Will Smith and Jada Pinkett
Will Smith and Jada Pinkett will boycott the Academy Awards in protest at the lack of nominations for black actors Kevin Winter/Getty

Will Smith has confirmed that he will not be attending the Oscars in protest at the "lily-white acting nominations." His wife Jada Pinkett Smith is among the growing list of Hollywood stars who have decided to boycott the Academy Awards next month.

"My wife's not going. It would be awkward for me to show up with Charlize (Theron)," said Smith on ABC's "Good Morning America" on Thursday 21 January). "We've discussed it, but at this current time, we're uncomfortable to stand there and say this is OK."

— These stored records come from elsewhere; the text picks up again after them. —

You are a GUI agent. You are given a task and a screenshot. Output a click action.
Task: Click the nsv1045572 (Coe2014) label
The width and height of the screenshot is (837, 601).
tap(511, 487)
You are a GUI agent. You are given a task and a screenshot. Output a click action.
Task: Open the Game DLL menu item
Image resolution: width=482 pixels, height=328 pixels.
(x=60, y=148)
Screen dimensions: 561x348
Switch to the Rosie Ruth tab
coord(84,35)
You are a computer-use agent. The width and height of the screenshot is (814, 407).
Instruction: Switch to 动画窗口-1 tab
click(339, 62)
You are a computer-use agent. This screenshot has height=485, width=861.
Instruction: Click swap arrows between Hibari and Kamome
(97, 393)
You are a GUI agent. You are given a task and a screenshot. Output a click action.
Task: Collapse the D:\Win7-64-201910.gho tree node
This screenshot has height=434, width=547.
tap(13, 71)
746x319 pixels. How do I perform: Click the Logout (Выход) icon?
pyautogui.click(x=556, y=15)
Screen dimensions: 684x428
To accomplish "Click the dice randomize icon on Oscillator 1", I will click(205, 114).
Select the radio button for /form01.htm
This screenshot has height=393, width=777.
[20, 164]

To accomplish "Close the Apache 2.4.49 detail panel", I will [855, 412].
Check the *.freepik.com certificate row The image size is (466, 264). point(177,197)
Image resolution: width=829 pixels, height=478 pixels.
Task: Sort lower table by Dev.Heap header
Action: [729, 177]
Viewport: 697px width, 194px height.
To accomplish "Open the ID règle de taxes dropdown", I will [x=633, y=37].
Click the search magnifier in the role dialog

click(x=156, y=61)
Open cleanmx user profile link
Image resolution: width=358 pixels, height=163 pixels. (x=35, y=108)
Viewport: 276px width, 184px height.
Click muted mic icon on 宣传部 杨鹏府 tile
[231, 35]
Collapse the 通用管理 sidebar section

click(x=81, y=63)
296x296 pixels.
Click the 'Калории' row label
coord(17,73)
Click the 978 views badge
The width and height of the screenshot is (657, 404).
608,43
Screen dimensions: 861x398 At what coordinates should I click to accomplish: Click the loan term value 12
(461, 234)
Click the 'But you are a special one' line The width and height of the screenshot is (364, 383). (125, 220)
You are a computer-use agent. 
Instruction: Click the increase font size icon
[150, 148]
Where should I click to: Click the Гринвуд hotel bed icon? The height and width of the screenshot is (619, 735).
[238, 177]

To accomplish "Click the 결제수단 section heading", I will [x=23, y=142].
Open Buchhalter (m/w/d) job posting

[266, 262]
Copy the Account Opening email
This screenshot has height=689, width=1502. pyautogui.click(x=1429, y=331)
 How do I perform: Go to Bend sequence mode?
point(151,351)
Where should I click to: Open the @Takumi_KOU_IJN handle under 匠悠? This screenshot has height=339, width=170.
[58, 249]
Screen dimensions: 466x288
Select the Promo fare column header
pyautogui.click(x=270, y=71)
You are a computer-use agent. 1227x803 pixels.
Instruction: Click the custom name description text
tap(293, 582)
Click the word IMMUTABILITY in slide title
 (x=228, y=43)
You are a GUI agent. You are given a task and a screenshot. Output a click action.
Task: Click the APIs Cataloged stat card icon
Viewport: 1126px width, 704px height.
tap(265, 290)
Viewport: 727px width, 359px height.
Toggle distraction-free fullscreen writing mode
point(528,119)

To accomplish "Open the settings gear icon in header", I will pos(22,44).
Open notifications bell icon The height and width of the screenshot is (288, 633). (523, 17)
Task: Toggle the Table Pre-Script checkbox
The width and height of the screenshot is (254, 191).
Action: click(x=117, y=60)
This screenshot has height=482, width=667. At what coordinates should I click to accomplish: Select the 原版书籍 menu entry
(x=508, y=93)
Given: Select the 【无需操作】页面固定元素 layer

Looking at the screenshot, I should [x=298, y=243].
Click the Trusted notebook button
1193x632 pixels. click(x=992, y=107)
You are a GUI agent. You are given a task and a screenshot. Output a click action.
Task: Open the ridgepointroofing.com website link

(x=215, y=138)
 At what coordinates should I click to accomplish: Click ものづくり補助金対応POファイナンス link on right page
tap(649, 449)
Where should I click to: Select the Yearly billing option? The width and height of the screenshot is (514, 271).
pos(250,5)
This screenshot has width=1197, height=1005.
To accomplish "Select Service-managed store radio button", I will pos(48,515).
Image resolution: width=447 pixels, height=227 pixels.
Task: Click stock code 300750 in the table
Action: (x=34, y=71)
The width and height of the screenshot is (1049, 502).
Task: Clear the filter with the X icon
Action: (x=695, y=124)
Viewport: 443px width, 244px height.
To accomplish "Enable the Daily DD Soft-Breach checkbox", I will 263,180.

Smith said his decision was "deeply not about me." "This is about children that are going to sit down and they're going to watch the show and they're not going to see themselves represented," said Smith.

The actor, who has been nominated twice before, for 2001's "Ali" and 2006's "The Pursuit of Happyness," and would most likely have been a presenter at this year's event, said he believes the lack of representation of people of colour does not reflect the diversity of the US. Everyone is beautiful and deserving and is fantastic, but it feels like it's going the wrong direction," Smith said of this year's nominees

"The nominations reflect the Academy. The Academy reflects the industry [Hollywood] and then the industry reflects America," Smith said. "There is a regressive slide towards separatism, towards racial and religious disharmony and that's not the Hollywood that I want to leave behind. That's not the industry, that's not the America I want to leave behind," he added.

"Diversity is the American superpower. That's why we're great," said Smith. "When I look at the series of nominations of the academy, it's not reflecting that beauty."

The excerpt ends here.